- _Work order_: Copy nothing but the lines from the one containing "Where should I click to: Open" through the last line of the records, repeated exactly and without pictures.

- _Data to process_:

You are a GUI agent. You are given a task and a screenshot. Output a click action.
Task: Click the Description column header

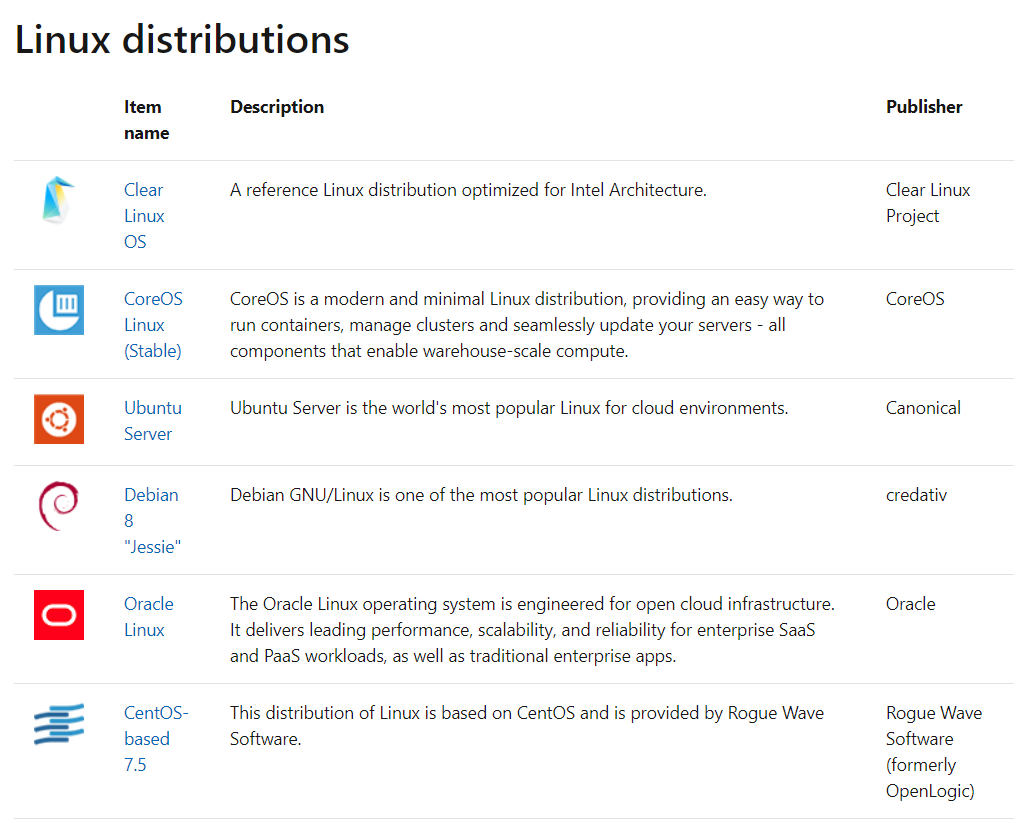[x=277, y=106]

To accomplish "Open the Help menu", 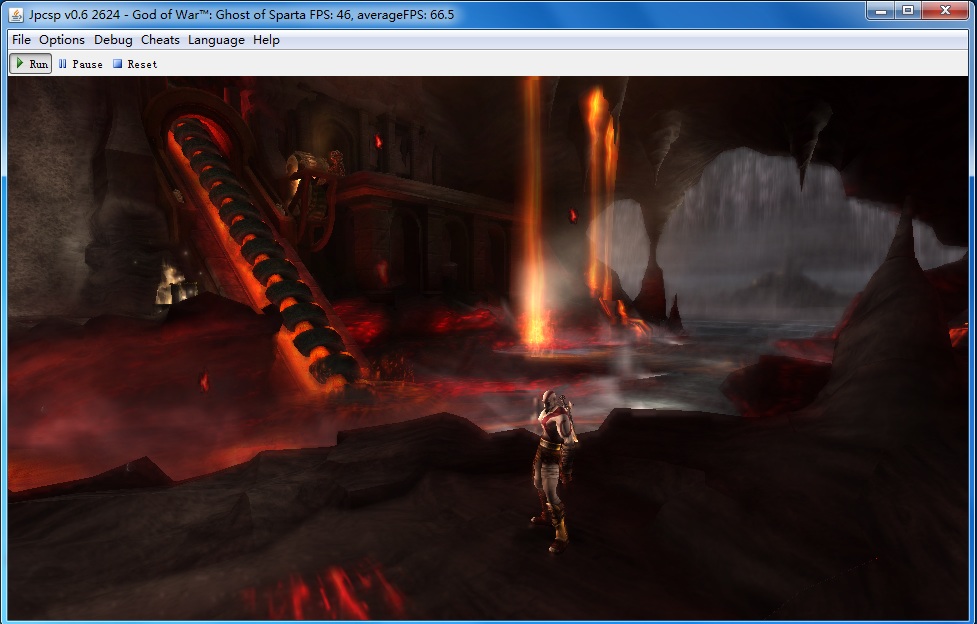I will click(266, 40).
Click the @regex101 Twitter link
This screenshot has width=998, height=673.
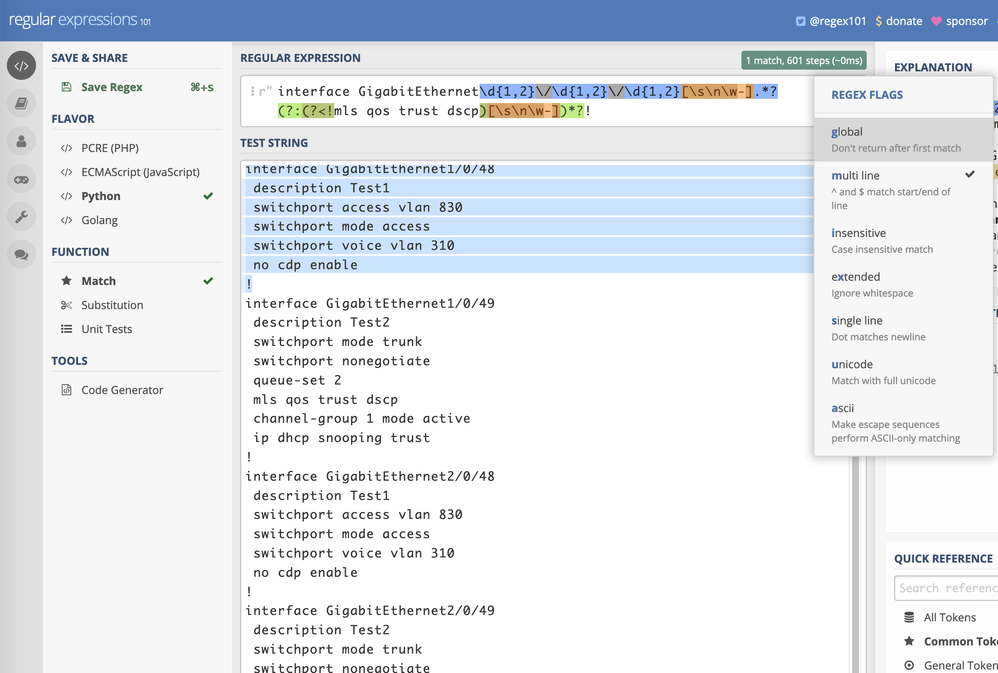[x=830, y=21]
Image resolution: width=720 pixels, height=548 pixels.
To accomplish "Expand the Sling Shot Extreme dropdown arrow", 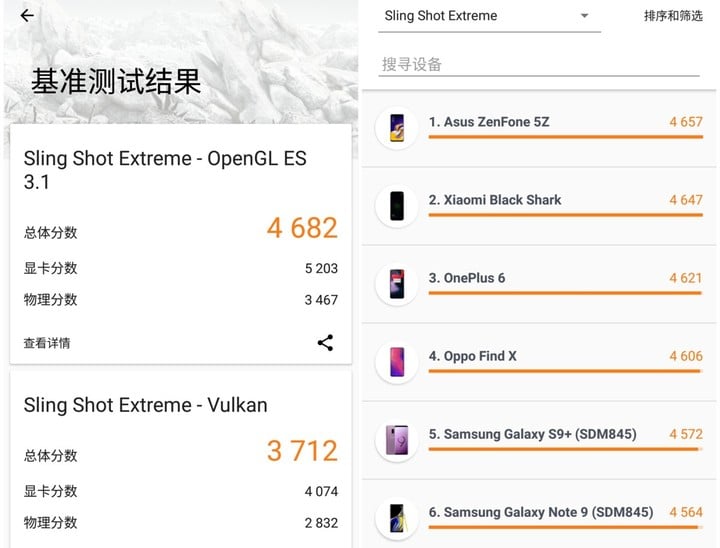I will click(x=584, y=16).
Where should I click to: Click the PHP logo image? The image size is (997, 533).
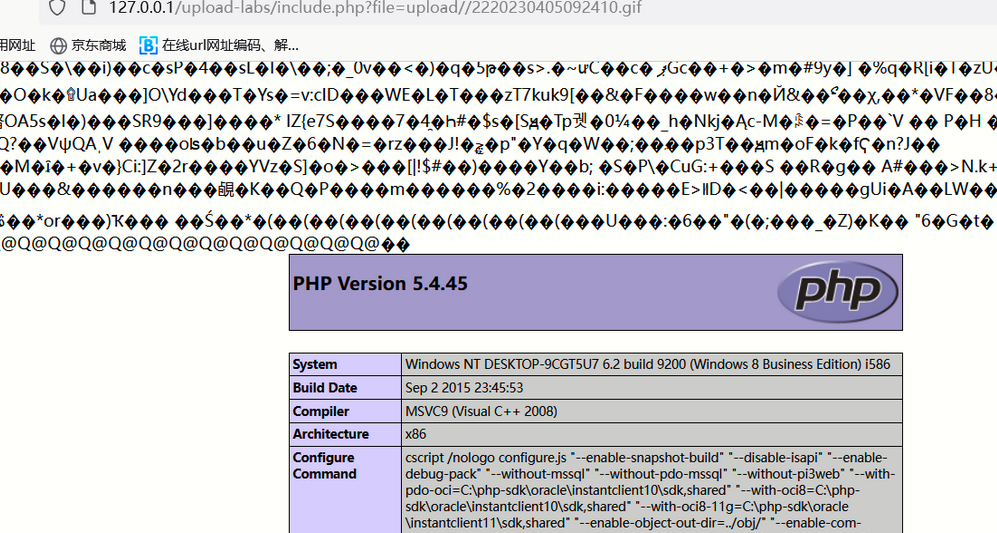tap(838, 291)
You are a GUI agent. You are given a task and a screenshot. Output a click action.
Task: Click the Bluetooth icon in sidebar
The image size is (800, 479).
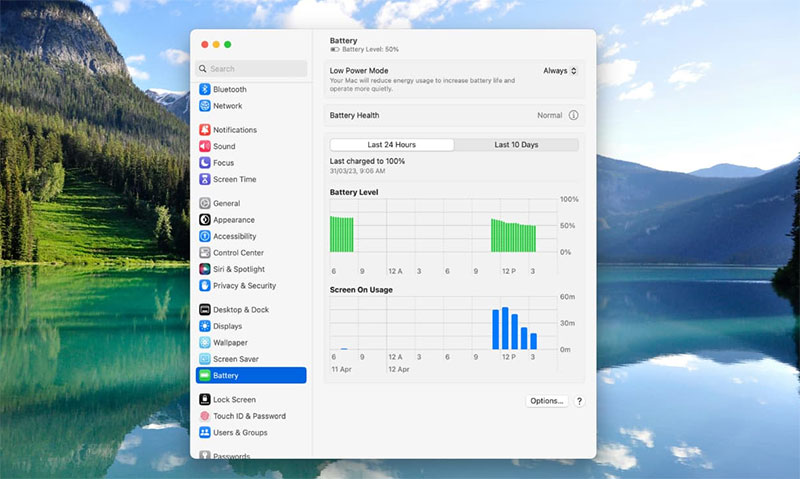pos(205,90)
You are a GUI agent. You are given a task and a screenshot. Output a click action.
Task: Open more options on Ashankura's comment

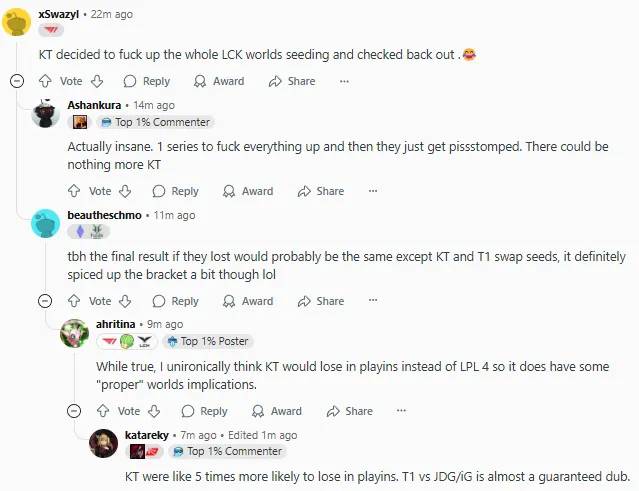[374, 191]
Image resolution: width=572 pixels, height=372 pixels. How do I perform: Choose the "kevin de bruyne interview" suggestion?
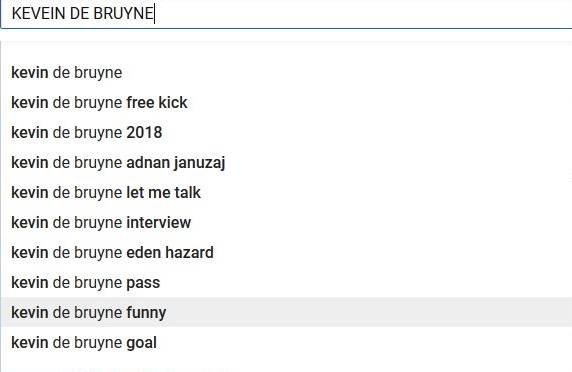[286, 222]
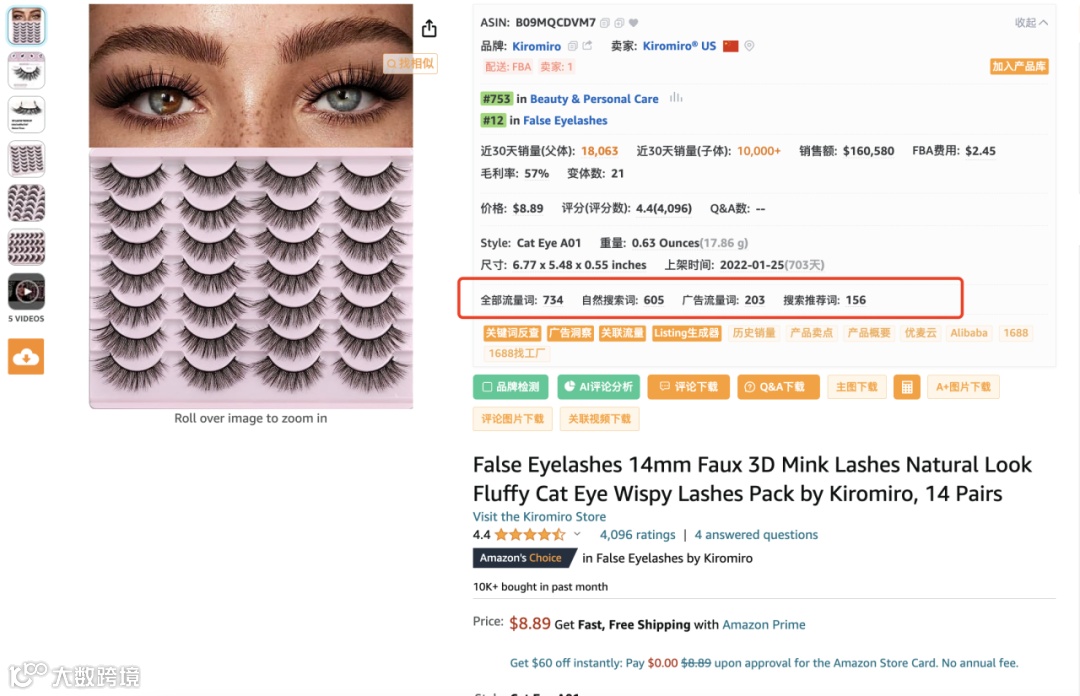
Task: Favorite this product using the heart icon
Action: point(634,21)
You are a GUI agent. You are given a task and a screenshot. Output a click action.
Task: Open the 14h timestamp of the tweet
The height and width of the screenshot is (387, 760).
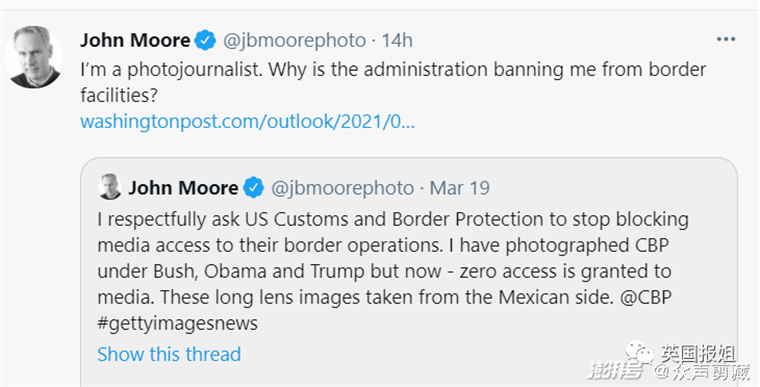[x=397, y=40]
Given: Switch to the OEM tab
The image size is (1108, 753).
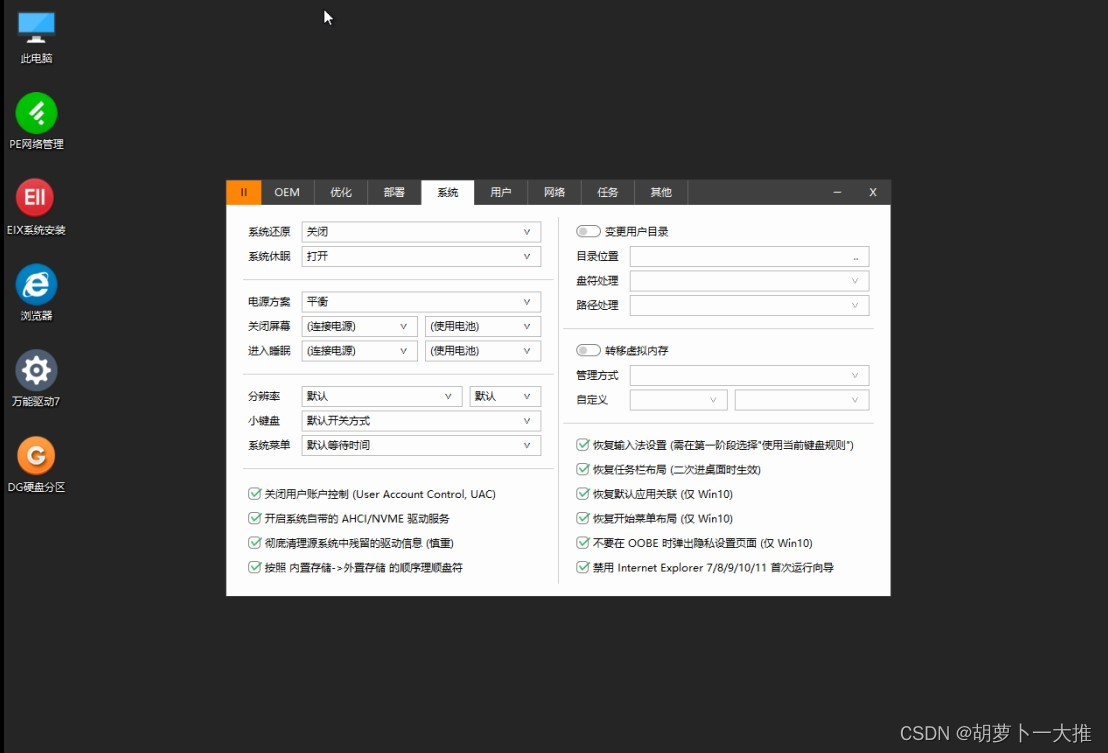Looking at the screenshot, I should [287, 192].

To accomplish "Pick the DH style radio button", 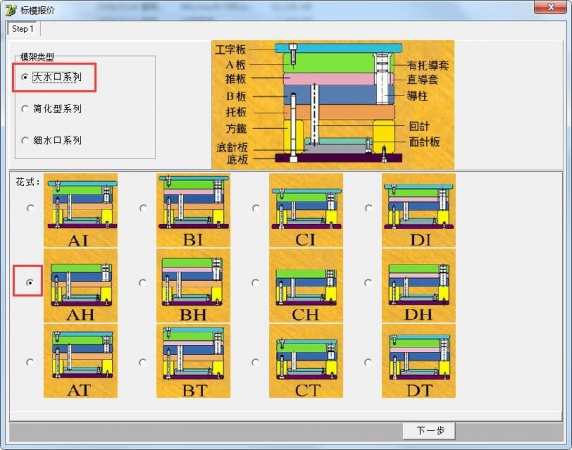I will [x=368, y=283].
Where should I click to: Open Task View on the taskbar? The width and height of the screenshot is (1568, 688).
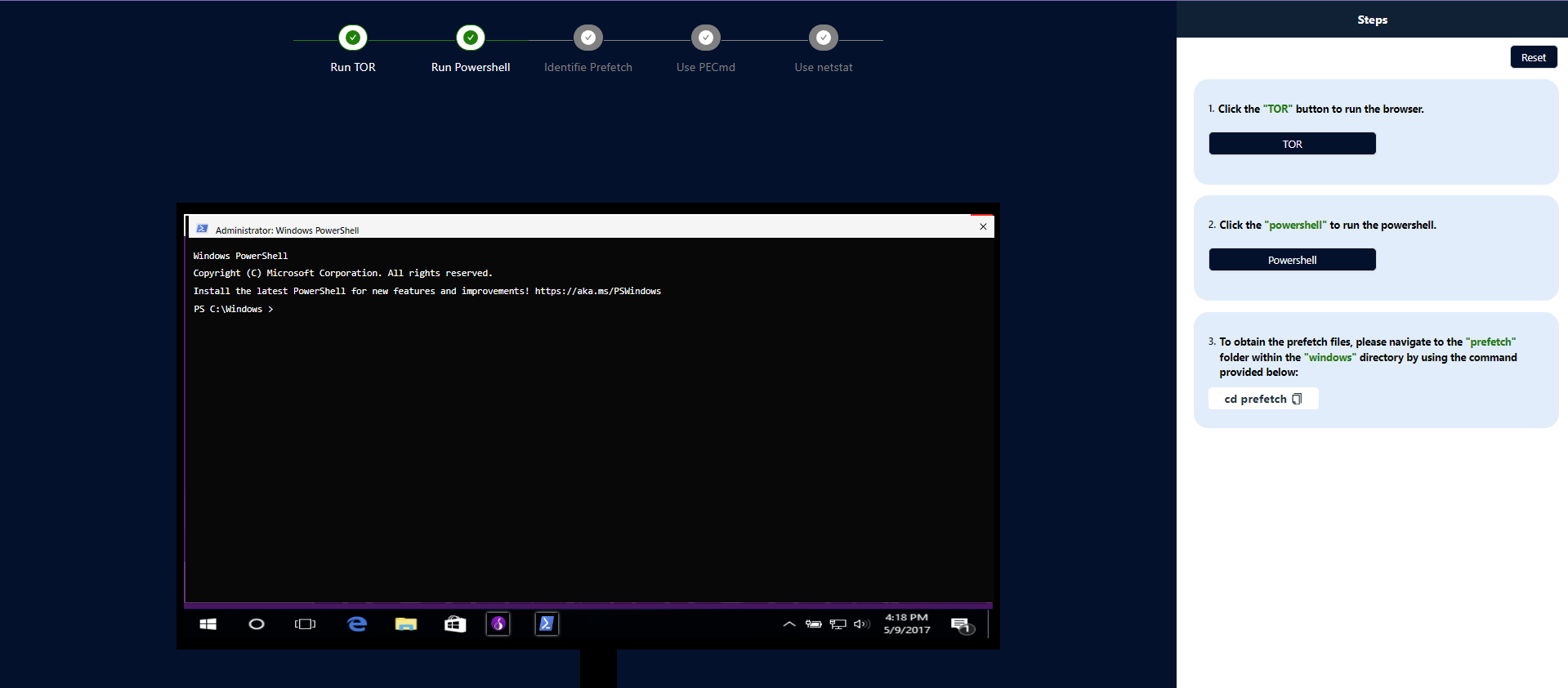[x=305, y=624]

- _Result of the task_:
Where should I click to: Open Task View on the taskbar? The width and height of the screenshot is (1568, 688).
[x=305, y=624]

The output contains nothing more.